@Emile_Schwarz - does your app only run on macOS? If so, non-ascii characters should be fine. There are a few silly differences between macOS encoding and Xojo encoding but they can be solved with declares if you have problems.
It’s probably more important that you not allow these characters :/\
Next time you do something like this, make a code comment to yourself saying why you made this weird change. You’ll thank yourself later.
My UI and code ask the user to type the name for the folder and a name for the database (I add .sqlite if missing).
But I set the encoding only for the .sqlite file. I cant recall nor think at a reason why. And that worked not so long ago.
I use the Folder Name in the project. The project is a specialized Contacts application, so names are needed to access to the different categories (specialized Associations and Businesses)
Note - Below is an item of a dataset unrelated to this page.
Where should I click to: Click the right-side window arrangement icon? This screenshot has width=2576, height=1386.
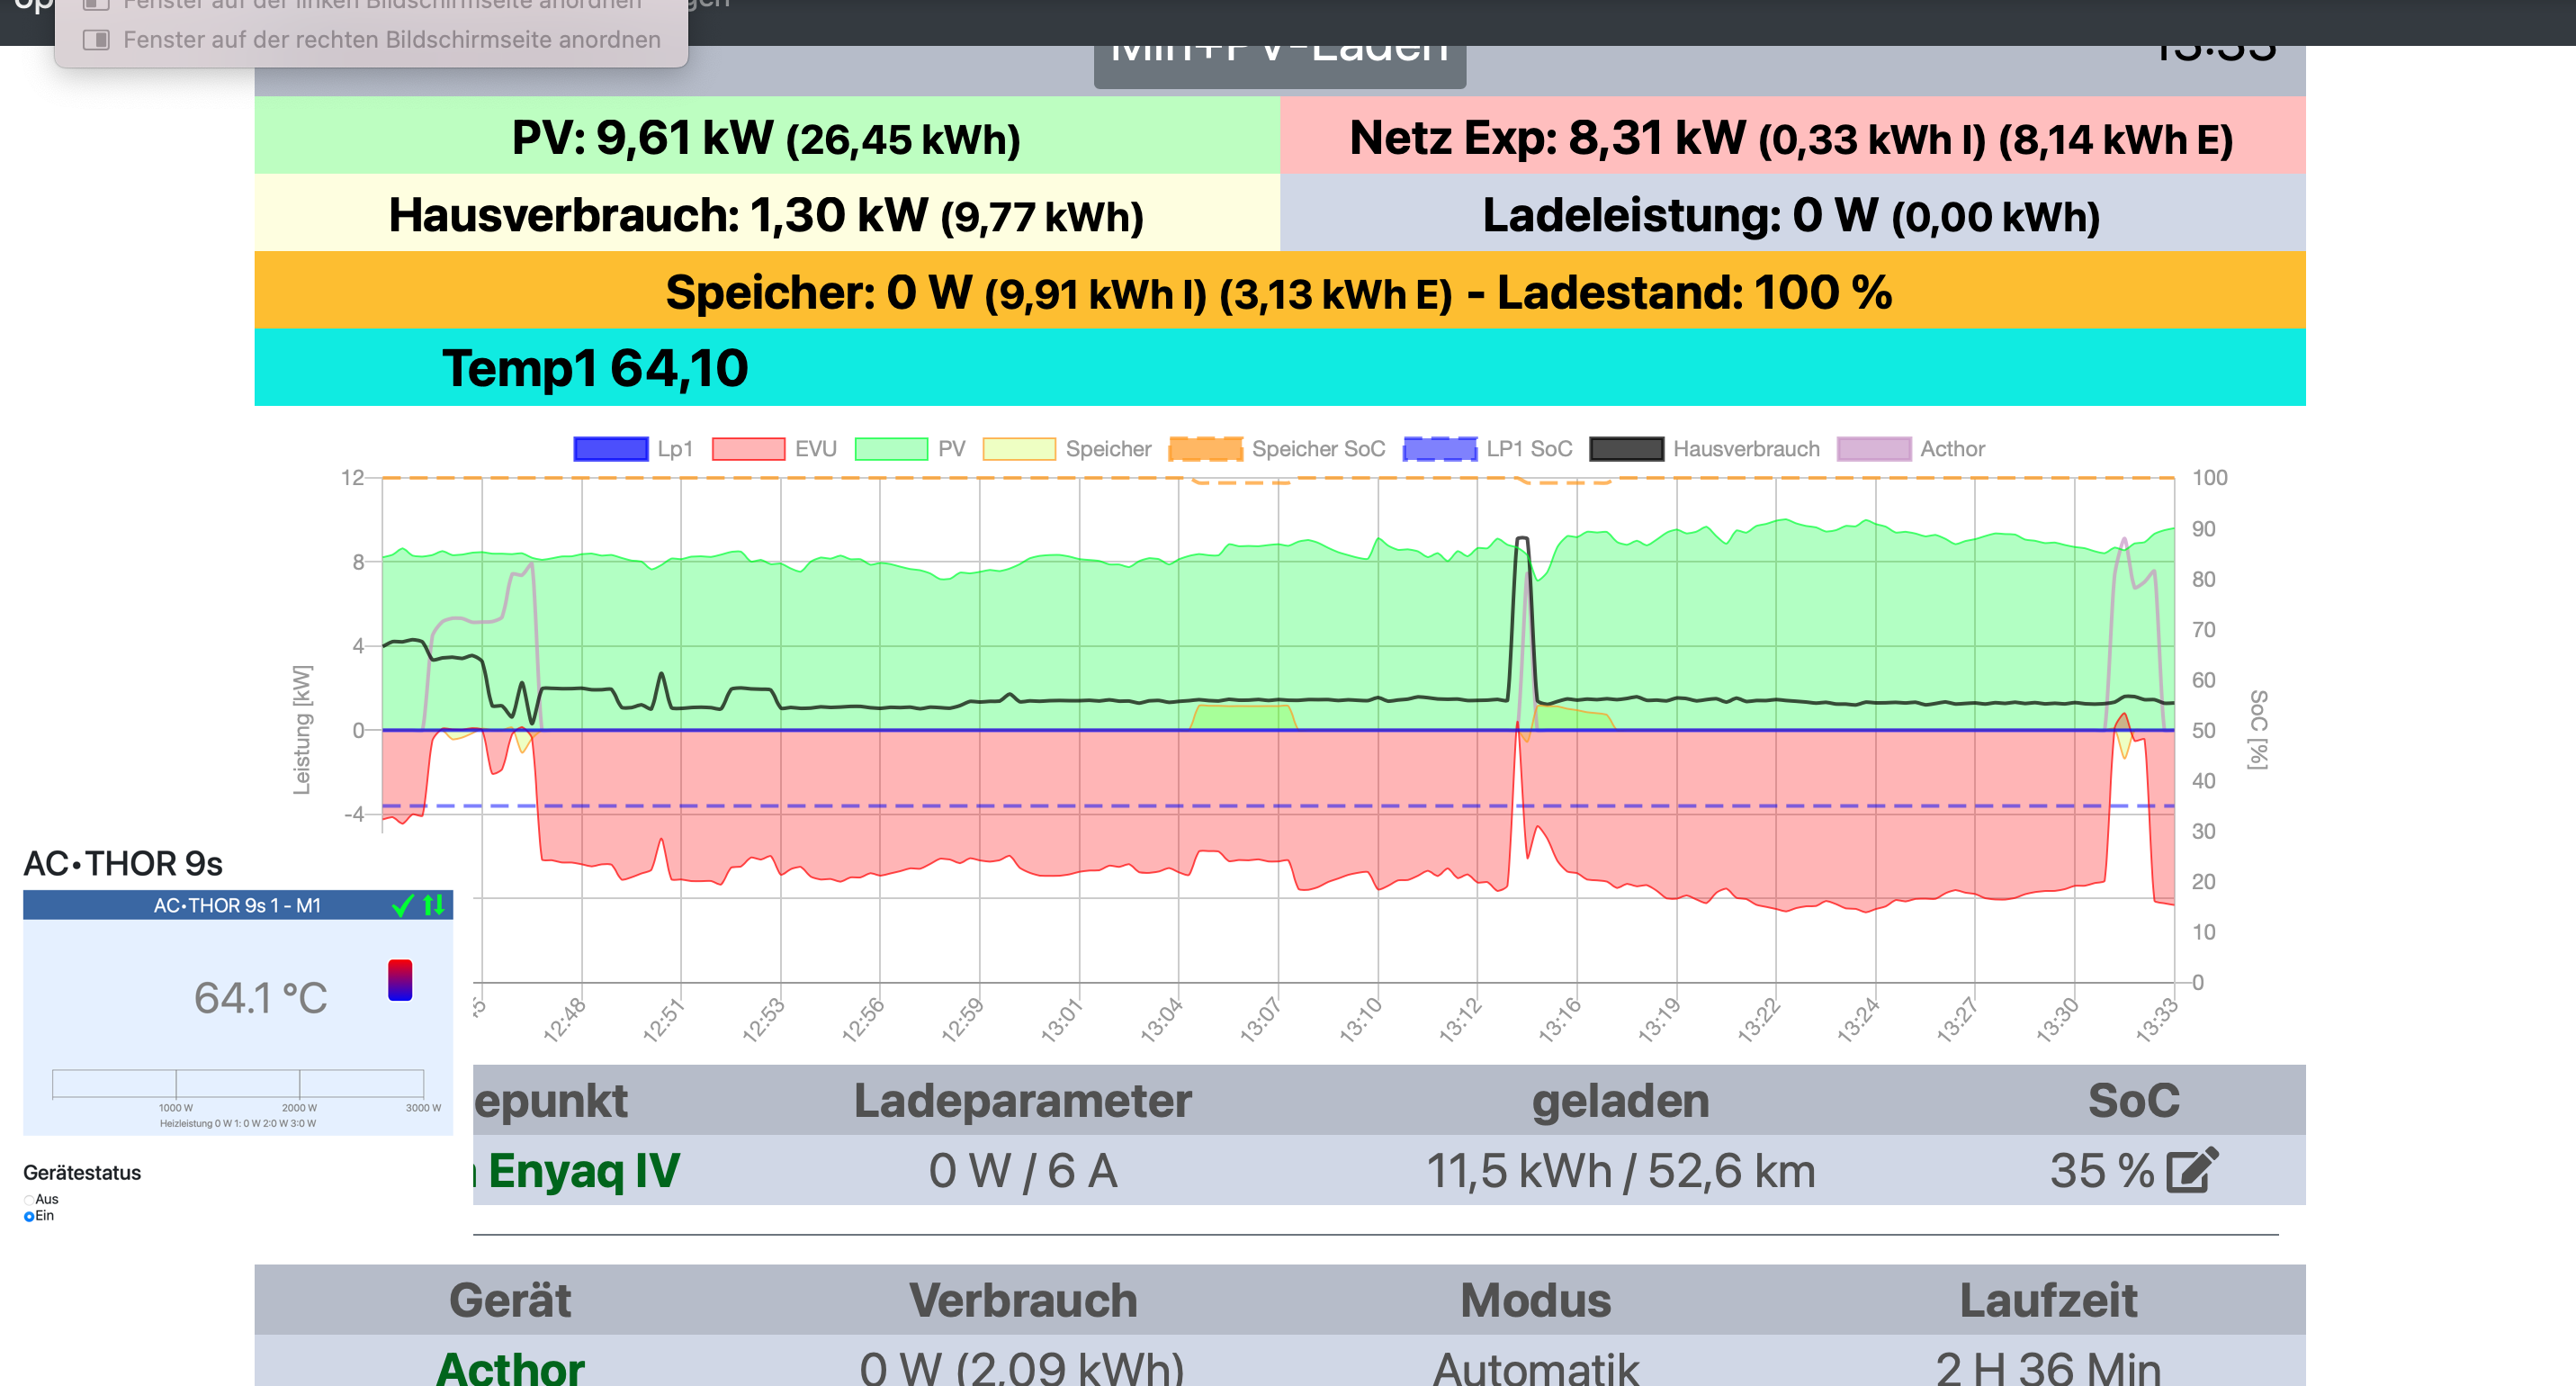[x=96, y=40]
I do not opened the project in the last 30 days…
Regards
For having portable code there putting into the database then ConvertEncoding(Encodings.UTF8) might make sense.
Since you might get something else than utf8 from folderItem on Windows for example. While when storing it in the database then it makes sense to have it stabilized to known encoding.
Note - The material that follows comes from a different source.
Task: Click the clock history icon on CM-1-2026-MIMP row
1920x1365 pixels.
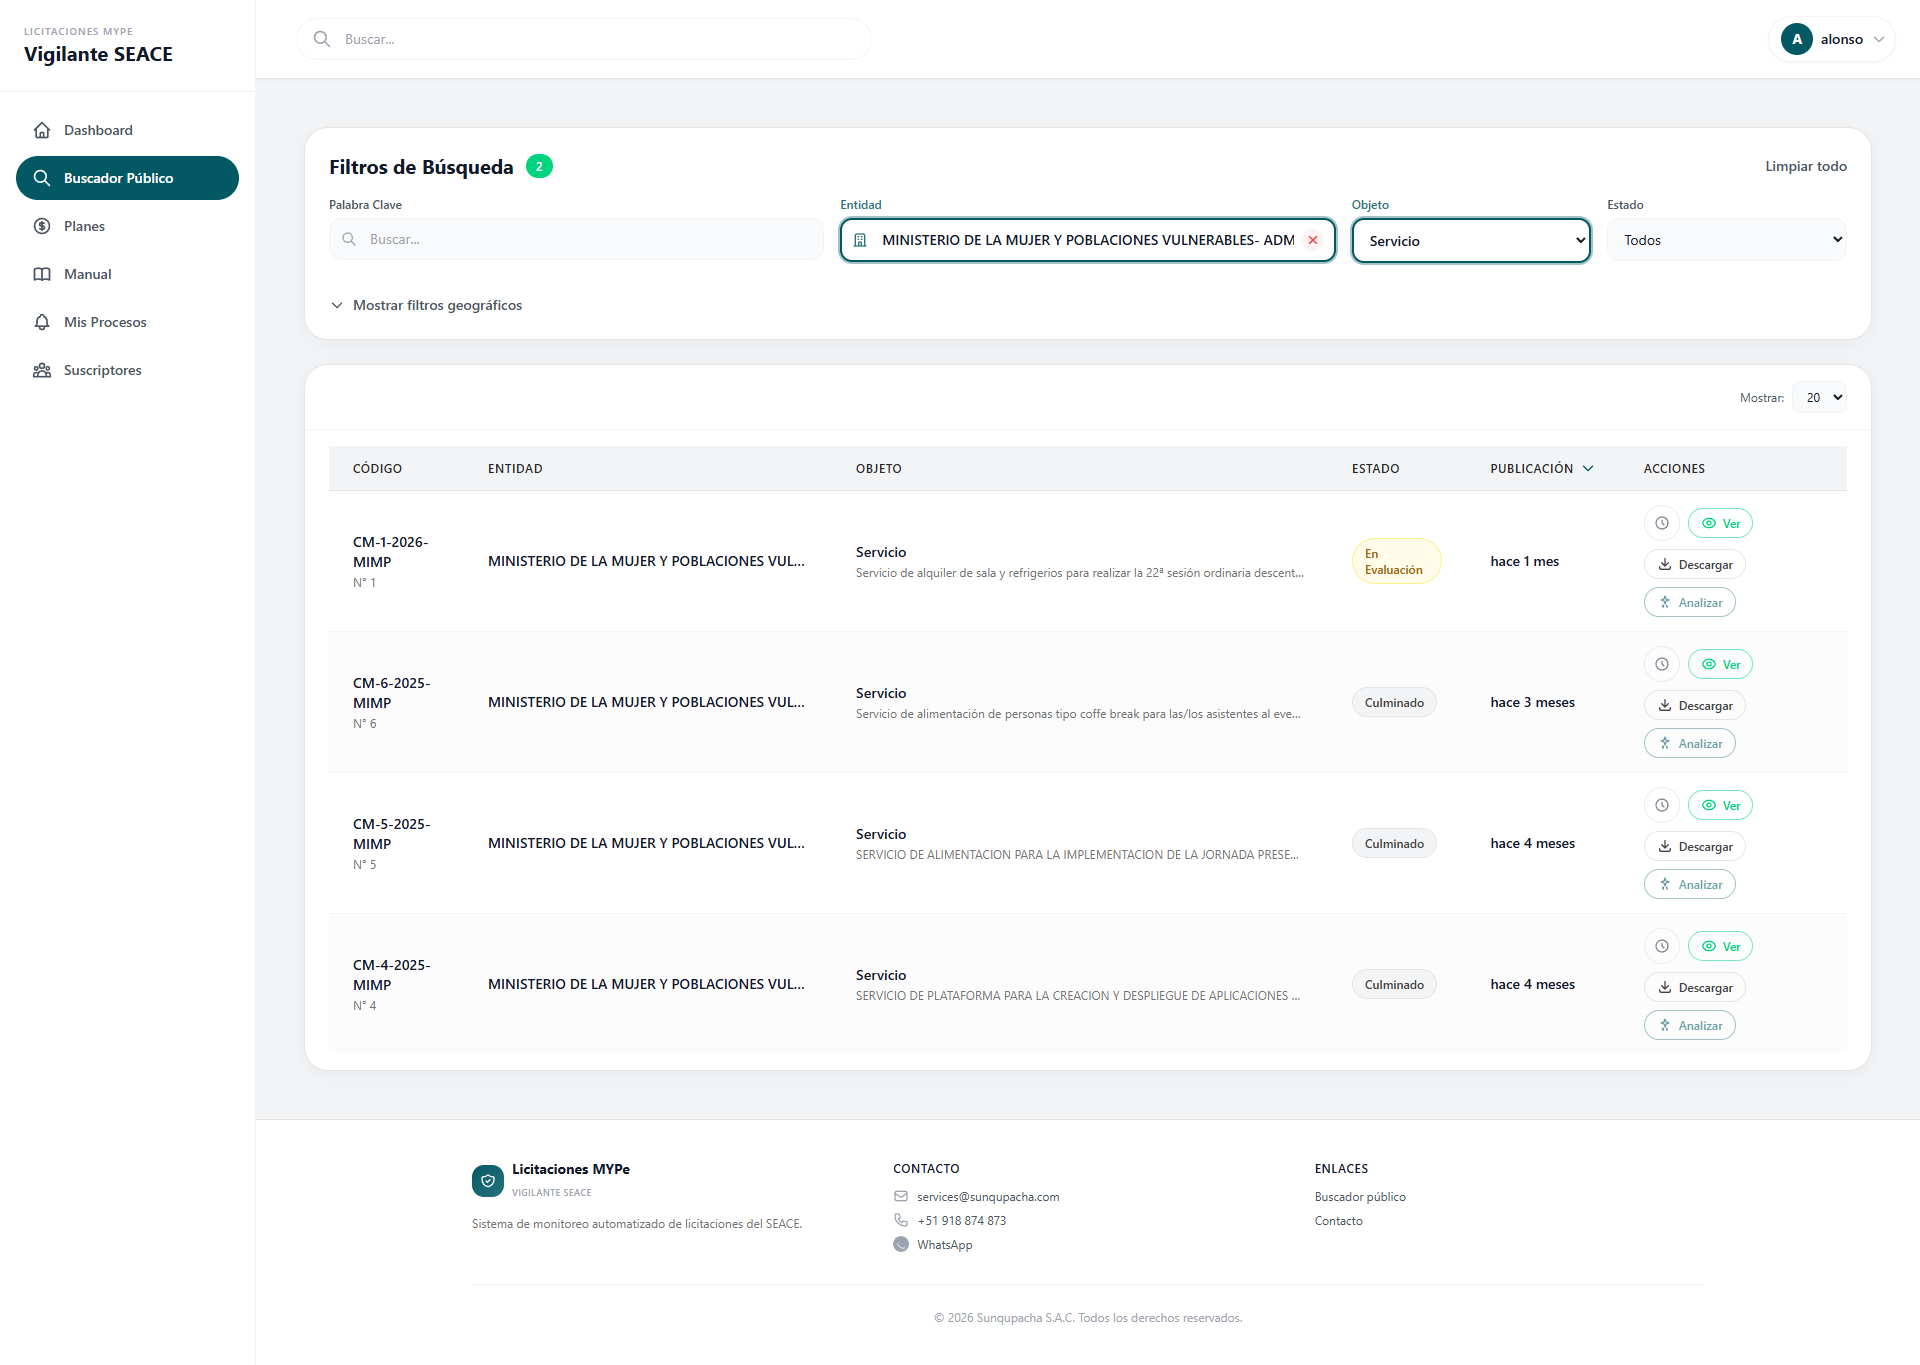Action: point(1661,522)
Which is what your intent might have been, the choice of encoding was just poor.
So when taking names from folderitems and putting in DB then doing ConvertEncoding(Encodings.UTF8) is not bad idea and then when you read from the DB you do DefineEncoding(Encodings.UTF8) on it to put in a promise that you are reading UTF8 data.
In fact, I ask the user to give the Entity name (used to create the working folder for that entity) and the .sqlite name.
As fas as I can say, I wanted to avoid non ASCII characters in the .sqlite file name, and using ASCII Encodings apparenty worked in May, but no more in July (same machine).
My brain actually runs at 25% (probably), and that is bad too.
Thanks for all answers. I will skip for the moment this part and wait better time to resolve the potential trouble. (I commented the Encodings part).